Stored entries >>
──────
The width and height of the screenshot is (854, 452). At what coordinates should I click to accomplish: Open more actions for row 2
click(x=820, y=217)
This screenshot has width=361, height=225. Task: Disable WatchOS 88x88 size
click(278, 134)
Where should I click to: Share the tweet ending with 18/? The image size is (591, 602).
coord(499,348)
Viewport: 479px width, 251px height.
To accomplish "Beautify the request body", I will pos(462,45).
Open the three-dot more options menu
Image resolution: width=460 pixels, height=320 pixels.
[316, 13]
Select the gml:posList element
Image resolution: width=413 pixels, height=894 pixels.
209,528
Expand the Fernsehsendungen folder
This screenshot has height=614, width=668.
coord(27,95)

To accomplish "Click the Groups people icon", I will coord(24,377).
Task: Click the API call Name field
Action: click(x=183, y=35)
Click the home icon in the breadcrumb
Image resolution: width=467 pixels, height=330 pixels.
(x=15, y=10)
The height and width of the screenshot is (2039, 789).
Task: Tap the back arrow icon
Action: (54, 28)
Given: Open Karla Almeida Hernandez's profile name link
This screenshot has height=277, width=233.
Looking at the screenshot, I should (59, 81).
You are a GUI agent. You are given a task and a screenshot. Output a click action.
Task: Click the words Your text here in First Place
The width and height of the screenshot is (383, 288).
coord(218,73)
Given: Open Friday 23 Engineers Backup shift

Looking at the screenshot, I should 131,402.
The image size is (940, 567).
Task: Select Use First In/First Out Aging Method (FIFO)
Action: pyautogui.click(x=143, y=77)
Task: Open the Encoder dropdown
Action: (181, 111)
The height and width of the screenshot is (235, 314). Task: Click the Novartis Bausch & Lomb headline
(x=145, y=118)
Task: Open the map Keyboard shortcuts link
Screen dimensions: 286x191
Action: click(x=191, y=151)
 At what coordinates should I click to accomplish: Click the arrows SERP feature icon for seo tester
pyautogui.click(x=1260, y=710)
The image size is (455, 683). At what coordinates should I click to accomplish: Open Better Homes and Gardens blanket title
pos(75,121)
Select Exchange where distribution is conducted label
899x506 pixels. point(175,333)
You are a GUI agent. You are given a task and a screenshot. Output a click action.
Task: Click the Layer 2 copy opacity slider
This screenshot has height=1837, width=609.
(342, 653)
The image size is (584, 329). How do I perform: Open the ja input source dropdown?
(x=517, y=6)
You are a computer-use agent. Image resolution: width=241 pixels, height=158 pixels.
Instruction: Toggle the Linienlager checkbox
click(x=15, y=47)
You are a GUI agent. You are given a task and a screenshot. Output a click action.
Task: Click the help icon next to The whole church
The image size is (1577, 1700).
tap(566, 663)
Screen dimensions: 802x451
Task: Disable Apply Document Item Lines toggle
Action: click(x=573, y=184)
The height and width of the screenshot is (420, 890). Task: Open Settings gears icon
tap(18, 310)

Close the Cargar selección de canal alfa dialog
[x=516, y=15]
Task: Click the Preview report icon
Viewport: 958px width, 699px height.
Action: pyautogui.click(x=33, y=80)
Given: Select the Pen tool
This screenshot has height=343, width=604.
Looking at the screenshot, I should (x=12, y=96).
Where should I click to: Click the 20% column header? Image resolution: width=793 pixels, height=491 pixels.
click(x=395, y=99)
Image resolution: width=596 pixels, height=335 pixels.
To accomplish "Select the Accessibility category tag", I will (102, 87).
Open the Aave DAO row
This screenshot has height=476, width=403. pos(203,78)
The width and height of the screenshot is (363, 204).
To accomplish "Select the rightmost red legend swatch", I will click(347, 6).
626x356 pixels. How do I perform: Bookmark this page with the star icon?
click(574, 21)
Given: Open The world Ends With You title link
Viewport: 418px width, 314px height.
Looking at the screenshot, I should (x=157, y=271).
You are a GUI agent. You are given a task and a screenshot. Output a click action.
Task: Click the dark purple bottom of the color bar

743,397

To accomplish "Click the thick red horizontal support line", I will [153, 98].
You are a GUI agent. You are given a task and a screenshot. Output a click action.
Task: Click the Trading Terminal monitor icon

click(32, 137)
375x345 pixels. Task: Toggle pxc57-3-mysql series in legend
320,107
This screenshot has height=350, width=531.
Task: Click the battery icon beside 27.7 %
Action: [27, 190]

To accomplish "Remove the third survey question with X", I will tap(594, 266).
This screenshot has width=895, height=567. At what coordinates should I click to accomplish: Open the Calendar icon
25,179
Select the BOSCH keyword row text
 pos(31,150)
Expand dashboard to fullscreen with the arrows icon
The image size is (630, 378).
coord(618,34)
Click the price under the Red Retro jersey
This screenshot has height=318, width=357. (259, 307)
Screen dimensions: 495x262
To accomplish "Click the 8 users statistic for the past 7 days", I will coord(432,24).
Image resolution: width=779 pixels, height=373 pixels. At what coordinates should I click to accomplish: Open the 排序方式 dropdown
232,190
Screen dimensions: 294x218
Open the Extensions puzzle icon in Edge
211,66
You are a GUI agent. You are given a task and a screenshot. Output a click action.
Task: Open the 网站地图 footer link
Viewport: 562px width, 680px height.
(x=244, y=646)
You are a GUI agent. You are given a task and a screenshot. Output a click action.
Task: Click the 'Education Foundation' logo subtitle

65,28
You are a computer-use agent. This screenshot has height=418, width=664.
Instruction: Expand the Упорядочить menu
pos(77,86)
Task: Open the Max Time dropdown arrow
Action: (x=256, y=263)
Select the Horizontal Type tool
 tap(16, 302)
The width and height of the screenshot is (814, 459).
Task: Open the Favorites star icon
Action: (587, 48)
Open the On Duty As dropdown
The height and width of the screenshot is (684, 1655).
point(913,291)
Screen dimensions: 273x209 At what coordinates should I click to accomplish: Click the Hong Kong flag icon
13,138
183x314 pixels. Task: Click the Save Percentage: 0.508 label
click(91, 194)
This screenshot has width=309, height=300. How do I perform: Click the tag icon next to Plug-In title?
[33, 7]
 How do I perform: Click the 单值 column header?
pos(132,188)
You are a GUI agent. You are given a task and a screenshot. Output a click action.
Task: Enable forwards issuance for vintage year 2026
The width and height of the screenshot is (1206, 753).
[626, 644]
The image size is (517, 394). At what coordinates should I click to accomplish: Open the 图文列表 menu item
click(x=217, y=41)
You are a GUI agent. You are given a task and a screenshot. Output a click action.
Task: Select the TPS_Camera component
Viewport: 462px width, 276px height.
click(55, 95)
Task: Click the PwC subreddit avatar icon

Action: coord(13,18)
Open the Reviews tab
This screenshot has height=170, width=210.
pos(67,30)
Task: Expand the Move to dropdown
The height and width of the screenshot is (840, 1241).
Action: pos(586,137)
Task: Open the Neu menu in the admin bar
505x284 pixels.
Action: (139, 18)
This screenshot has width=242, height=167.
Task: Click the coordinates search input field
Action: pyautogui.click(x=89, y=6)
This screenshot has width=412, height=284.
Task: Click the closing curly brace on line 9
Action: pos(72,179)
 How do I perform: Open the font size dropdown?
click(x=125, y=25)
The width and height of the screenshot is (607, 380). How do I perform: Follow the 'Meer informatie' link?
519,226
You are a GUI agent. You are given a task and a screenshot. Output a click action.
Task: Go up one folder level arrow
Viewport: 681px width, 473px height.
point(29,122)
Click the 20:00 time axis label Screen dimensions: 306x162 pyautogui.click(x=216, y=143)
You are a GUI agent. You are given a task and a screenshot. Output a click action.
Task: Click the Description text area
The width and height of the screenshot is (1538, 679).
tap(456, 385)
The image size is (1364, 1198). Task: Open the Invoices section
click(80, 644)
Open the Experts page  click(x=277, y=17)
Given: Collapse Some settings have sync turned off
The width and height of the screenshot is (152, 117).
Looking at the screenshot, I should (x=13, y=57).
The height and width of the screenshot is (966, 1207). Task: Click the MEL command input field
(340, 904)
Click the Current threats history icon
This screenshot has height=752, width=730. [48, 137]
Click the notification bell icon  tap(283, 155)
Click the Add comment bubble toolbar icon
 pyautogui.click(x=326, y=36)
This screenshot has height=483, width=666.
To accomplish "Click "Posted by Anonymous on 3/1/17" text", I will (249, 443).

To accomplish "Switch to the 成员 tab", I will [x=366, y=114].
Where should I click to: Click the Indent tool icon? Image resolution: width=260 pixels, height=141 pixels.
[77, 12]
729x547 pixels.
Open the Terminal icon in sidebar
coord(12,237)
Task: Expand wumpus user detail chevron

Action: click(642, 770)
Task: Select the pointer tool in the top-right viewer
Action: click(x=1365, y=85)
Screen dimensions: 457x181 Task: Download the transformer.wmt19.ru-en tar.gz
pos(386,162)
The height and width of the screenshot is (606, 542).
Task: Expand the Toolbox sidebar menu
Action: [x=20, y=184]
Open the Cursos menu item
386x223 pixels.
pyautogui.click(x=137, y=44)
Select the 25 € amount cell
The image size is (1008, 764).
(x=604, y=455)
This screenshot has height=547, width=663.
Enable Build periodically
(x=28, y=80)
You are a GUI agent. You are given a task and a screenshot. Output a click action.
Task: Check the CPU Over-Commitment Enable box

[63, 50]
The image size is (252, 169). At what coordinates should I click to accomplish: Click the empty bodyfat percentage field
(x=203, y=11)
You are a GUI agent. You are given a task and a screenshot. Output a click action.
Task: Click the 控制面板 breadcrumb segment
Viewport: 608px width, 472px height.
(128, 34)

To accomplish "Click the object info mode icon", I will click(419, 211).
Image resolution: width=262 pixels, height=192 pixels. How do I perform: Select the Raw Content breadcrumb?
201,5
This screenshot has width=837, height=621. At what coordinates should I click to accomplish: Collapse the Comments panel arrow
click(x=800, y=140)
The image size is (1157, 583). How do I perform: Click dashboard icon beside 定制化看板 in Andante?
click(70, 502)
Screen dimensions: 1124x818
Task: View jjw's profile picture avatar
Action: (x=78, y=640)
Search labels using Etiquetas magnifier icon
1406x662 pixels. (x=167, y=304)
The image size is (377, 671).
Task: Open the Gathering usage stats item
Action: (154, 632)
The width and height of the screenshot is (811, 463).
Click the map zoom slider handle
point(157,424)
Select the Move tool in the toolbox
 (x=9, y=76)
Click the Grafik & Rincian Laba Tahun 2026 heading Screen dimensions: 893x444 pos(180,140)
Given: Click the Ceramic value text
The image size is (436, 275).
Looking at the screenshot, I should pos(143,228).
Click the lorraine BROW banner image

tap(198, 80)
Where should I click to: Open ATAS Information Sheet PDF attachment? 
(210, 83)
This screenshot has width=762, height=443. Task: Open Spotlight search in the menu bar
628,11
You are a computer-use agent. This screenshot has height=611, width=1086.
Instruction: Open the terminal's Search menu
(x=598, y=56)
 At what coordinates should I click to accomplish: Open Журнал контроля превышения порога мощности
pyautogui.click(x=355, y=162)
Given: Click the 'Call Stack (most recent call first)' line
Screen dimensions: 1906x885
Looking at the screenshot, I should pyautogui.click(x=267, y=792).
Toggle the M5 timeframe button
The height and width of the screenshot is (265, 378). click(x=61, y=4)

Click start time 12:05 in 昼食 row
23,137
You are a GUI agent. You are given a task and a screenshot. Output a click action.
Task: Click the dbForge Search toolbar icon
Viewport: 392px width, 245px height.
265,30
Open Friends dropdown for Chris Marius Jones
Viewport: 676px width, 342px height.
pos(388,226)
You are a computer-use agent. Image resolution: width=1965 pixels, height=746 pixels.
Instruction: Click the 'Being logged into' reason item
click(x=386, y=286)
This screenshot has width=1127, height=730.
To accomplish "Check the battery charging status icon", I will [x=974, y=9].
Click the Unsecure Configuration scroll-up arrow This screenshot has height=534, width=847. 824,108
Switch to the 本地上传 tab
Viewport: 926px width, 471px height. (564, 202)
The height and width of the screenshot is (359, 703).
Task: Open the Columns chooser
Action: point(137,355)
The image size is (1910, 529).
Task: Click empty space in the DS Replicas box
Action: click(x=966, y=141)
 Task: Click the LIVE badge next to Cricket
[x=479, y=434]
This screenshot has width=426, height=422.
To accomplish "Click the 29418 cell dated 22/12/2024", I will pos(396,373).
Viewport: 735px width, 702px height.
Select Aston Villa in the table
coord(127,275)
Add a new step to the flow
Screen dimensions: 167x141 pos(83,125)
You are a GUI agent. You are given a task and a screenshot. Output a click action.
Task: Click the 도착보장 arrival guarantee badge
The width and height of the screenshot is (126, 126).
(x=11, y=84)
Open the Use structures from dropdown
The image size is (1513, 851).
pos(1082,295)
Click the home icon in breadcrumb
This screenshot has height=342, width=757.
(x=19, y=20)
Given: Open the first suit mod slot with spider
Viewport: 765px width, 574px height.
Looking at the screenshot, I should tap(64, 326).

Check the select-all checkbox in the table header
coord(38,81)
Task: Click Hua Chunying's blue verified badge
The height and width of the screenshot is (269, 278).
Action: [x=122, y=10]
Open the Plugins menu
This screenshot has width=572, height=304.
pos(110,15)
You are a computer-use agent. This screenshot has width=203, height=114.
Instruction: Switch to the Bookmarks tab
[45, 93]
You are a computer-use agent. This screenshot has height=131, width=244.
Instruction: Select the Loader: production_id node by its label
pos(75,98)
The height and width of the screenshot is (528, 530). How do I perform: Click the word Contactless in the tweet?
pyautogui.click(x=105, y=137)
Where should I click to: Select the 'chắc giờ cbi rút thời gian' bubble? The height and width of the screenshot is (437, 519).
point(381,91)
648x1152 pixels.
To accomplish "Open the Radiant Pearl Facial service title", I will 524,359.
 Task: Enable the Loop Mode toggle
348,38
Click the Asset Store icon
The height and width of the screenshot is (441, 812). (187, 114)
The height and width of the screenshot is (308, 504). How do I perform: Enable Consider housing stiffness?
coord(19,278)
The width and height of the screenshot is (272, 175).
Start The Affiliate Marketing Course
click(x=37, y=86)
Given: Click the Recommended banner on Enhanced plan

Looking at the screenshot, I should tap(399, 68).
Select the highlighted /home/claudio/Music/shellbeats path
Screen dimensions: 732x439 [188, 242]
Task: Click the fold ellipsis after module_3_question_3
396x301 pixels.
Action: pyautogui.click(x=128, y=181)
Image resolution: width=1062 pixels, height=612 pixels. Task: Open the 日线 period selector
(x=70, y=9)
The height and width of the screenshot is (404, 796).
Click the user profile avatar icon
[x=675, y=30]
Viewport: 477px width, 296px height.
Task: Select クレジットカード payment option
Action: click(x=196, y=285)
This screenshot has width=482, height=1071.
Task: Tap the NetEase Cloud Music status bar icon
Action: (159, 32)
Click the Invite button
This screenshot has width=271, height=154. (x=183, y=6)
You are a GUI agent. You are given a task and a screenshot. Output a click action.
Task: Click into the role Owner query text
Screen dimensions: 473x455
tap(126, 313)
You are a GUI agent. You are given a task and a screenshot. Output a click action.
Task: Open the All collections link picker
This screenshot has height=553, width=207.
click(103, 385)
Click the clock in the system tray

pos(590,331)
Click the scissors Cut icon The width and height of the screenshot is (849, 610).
──────
Task to carry out >> Take the entries above and return only the lines from the one with "You are a computer-use agent. Image resolution: width=1965" to the one with "Viewport: 735px width, 702px height.", both included, unchanged.

Written response >>
You are a computer-use agent. Image resolution: width=1965 pixels, height=746 pixels.
Instruction: Click the 'Being logged into' reason item
click(x=386, y=286)
This screenshot has width=1127, height=730.
To accomplish "Check the battery charging status icon", I will [x=974, y=9].
Click the Unsecure Configuration scroll-up arrow This screenshot has height=534, width=847. 824,108
Switch to the 本地上传 tab
Viewport: 926px width, 471px height. (564, 202)
The height and width of the screenshot is (359, 703).
Task: Open the Columns chooser
Action: point(137,355)
The image size is (1910, 529).
Task: Click empty space in the DS Replicas box
Action: click(x=966, y=141)
 Task: Click the LIVE badge next to Cricket
[x=479, y=434]
This screenshot has width=426, height=422.
To accomplish "Click the 29418 cell dated 22/12/2024", I will pos(396,373).
Viewport: 735px width, 702px height.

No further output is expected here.